__WHAT TO WORK ON__.
Start at the line with "Where should I" in the records below, stop at the line with "Click the word", and return every line in that span exactly, the two end lines included.

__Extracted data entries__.
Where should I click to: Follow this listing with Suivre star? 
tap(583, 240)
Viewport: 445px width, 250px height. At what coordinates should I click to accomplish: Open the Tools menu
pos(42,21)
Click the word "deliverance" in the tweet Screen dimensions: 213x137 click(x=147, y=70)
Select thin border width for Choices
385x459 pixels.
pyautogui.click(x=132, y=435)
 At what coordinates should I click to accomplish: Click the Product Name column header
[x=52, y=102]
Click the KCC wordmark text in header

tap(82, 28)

--

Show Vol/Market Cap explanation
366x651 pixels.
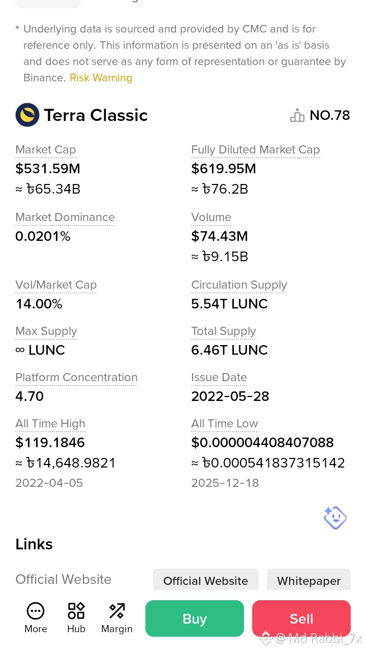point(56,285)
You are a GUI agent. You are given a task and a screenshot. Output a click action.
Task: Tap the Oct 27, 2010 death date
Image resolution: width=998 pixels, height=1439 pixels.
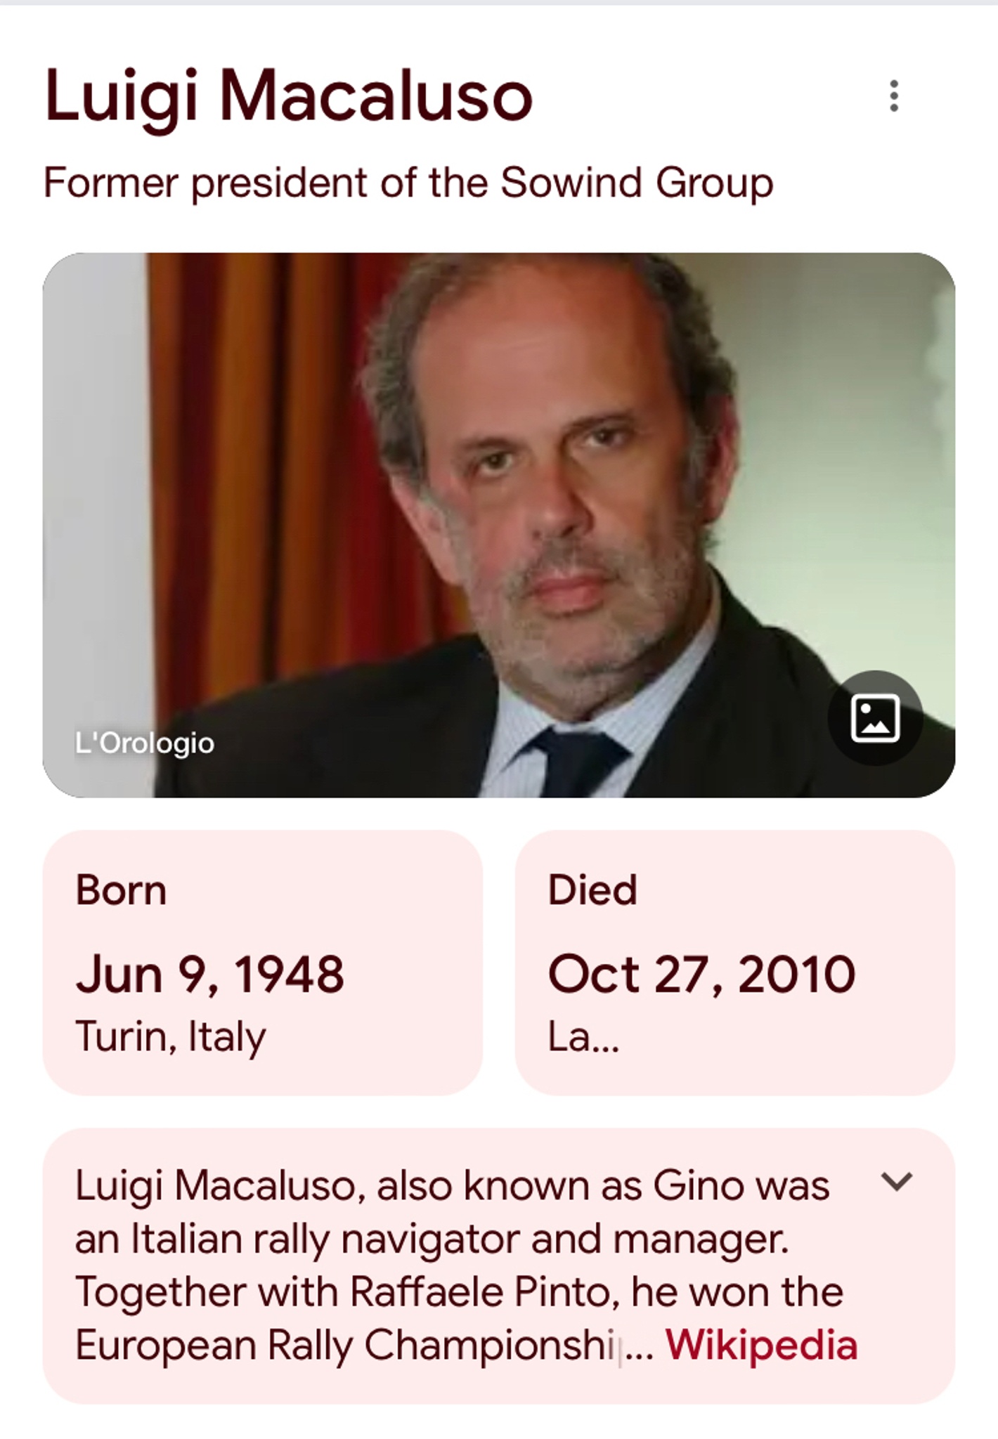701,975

__WRITTEN SOLUTION__.
Where should I click to: Follow this listing with Suivre star? 
tap(583, 240)
Viewport: 445px width, 250px height. At what coordinates should I click to accomplish: Open the Tools menu
pos(42,21)
Click the word "deliverance" in the tweet Screen dimensions: 213x137 click(x=147, y=70)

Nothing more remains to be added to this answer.